The House approved Luna’s amendment, greasing the path to passage in the lower chamber. But there are already rumblings that pro-business Republicans in the Senate will strip it out to protect the pesticide makers. That would infuriate the MAHA group in the House — and set the stage for yet another tense battle over the fate of the farm bill later in the year.

“To the Senate: don’t,” Luna warned in a post on social platform X. “If this comes back with those protections included, we have the votes to kill it.”

Corn-state vs. oil-state Republicans

A vote long sought by corn-state Republicans to codify year-round sales of E15, a fuel blend with 15 percent ethanol and 85 percent gasoline, complicated the passage of the farm bill in April — and could bubble up again soon.

Sales of E15 have been typically restricted for parts of the year because of smog concerns, though Trump has used executive action to allow E15 sales this summer.

House Republican leaders had initially tied a year-round E15 bill to the farm bill, but Republicans from oil-producing states had concerns about the E15 bill and refused to allow GOP priorities to move forward, citing concerns about how the legislation would affect small refineries in particular.

While a compromise decoupled the E15 bill from the farm bill, it is still expected to come up for a vote in the House as soon as this week — with E15 advocates hoping it will put pressure on the Senate to pass it too.

Two prominent House Freedom Caucus members pushed back at E15 advocates in an op-ed for The Hill this week.

“Proponents of a fuel blend containing 15 percent ethanol year-round pitch its sales as a form of deregulation and consumer choice. In truth, ‘E15,’ as it is known, is the ethanol lobby’s Trojan horse to expand one of the most costly and destructive federal mandates in U.S. history: the Renewable Fuel Standard,” Reps. Scott Perry (R-Pa.) and Chip Roy (R-Texas) wrote.

Iran skeptics vs. hawks

Trump’s extraordinary political rise a decade ago was partially attributed to his attacks on “forever wars” in the Middle East — and a promise not to entangle the United States in more military adventures overseas.

The Iran war has defied that promise, and it’s splintered the MAGA faithful into starkly opposing camps, pitting those defending the conflict in the name of national security against others accusing the president of abandoning his commitment to “America First.”

Much of that fight is happening outside of the Beltway, where conservative pundits who were once united behind Trump are now clashing over the wisdom and justification of the attacks on Tehran. Some of the detractors, like former Rep. Marjorie Taylor Greene (R-Ga.) and Tucker Carlson, have abandoned Trump altogether and apologized for ever supporting him.

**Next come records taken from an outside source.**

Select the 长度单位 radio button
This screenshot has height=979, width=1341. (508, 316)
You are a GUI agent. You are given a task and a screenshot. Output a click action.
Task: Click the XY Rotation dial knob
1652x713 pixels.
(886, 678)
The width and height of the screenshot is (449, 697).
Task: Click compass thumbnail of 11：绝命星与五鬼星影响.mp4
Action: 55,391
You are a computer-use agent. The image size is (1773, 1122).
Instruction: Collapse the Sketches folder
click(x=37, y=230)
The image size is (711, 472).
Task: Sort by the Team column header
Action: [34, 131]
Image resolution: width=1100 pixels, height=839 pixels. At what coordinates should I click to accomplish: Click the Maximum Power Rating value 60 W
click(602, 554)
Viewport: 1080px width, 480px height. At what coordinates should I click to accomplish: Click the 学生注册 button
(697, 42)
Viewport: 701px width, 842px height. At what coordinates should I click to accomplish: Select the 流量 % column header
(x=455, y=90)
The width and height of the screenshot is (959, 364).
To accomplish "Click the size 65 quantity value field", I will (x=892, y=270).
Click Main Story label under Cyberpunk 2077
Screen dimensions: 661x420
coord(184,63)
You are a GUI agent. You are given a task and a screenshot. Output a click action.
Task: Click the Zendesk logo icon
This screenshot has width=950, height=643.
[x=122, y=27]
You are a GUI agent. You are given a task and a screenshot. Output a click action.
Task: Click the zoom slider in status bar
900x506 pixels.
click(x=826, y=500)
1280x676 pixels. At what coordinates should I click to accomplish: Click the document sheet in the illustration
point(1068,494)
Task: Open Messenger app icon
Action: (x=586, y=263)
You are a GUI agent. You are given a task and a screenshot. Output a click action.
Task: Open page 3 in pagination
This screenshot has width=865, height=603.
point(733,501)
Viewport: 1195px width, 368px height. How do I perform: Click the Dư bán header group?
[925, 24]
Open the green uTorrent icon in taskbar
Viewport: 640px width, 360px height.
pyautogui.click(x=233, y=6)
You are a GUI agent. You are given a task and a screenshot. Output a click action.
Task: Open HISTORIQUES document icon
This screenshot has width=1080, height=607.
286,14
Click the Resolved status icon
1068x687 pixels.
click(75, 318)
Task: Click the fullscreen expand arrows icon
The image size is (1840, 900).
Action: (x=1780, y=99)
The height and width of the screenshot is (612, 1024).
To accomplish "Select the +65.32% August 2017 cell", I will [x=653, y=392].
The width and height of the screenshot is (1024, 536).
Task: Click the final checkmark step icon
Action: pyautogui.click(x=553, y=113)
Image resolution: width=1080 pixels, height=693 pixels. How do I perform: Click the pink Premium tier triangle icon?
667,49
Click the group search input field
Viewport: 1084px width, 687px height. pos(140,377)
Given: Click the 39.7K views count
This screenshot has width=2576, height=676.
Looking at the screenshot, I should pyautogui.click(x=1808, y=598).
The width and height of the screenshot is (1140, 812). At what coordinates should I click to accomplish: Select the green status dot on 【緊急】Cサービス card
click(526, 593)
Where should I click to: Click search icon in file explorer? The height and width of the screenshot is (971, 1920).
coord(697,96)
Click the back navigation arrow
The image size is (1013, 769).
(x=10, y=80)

On Capitol Hill, the divisions are hardly as dramatic. But there are disagreements within the GOP over how much power Trump should have to continue the fight against Tehran. And the list of concerned voices is growing as the cost of gas has spiked, top Trump officials have struggled to define an exit strategy, and the conflict passed the 60-day mark — a key deadline under the War Powers Act of 1973.

Rep. Brian Fitzpatrick (R-Pa.) has introduced a war powers resolution designed to end the conflict until Trump can win Congress’s explicit approval. And this week, GOP Rep. Tom Barrett (Mich.), an Army veteran, unveiled a separate resolution, known as an Authorization for Use of Military Force, which would empower Trump to continue the fight under certain strict limits in scope, but also require the operations to cease at the end of July.

It’s unclear if any of the efforts to rein in Trump’s use of military force have the support to pass through Congress. Previous war powers resolutions have repeatedly been blocked by Trump’s GOP allies in both the House and Senate.

But the growing appetite among Republicans to do something to end the conflict will be a continuing headache for Johnson and other GOP leaders, who have deferred to Trump throughout the war.